* **Tasks**:
(a) Answer these questions about the budget commentary, one per line:
(i) How much money does the writer object to wiping away from the books?
(ii) Which two taxes are being reduced?
(iii) Which tax does the writer say the Government could have reduced to reward the nation?
(b) Reproduce the budget commentary word for word, starting at "Sure, the reduction" and ending at "from this move.".
(c) List everyone the budget commentary says the tax cuts are directly geared towards.

The reading and debating of this year’s budget have been interesting in quite a few areas. First of all it is interesting to note that the Government has indeed managed to maintain a budget roughly in line with previous years. This shows fiscal discipline — something which the Fiscal Council is about. But the most interesting takeaways are the raft of tax cuts, which go to the financial elites, the relative lack of benefits for those who are not wealthy and how it looks — to me at least — that the sacrifices we made will not benefit us but will instead be used to further beat us down.
What are my issues with the tax cuts? Am I opposed to seamless business operations? Do I want to have companies burdened by unnecessary taxes which they will, in the end, seek to avoid paying? No, far from it. What I am most definitely opposed to is wiping away $16b from our books, not taxing those who can most afford to pay it while leaving the same level of taxes on those who can least afford it.
Sure, the reduction in transfer tax and stamp tax will greatly benefit some, and it will even benefit some in the business sector, but it is a sick joke to say that it will help the small business trying to stay afloat.
These tax cuts are directly geared towards the real-estate agent, large industrialist and the land speculator. It is going to be a boon for any landholder who may wish to make “a smalls”, and while it is good for the home buyer, that is a one-off (maybe twice) benefit in their lifetime while the large businesses and landholders will continually reap the windfalls from this move.
If the Government were serious about sharing this prosperity, they would have given the nation a reward for the decade of austere living by reducing GCT (as has already been mooted) or even a real (when adjusted for inflation) pay increase while maintaining those tax levels.

* **Dataset content**:
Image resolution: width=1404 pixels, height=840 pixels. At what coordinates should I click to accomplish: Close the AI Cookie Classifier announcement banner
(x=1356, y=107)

* **Response list**:
(a)
(i) $16b
(ii) Transfer tax and stamp tax
(iii) GCT

(b)
Sure, the reduction in transfer tax and stamp tax will greatly benefit some, and it will even benefit some in the business sector, but it is a sick joke to say that it will help the small business trying to stay afloat.
These tax cuts are directly geared towards the real-estate agent, large industrialist and the land speculator. It is going to be a boon for any landholder who may wish to make “a smalls”, and while it is good for the home buyer, that is a one-off (maybe twice) benefit in their lifetime while the large businesses and landholders will continually reap the windfalls from this move.

(c)
- The real-estate agent
- The large industrialist
- The land speculator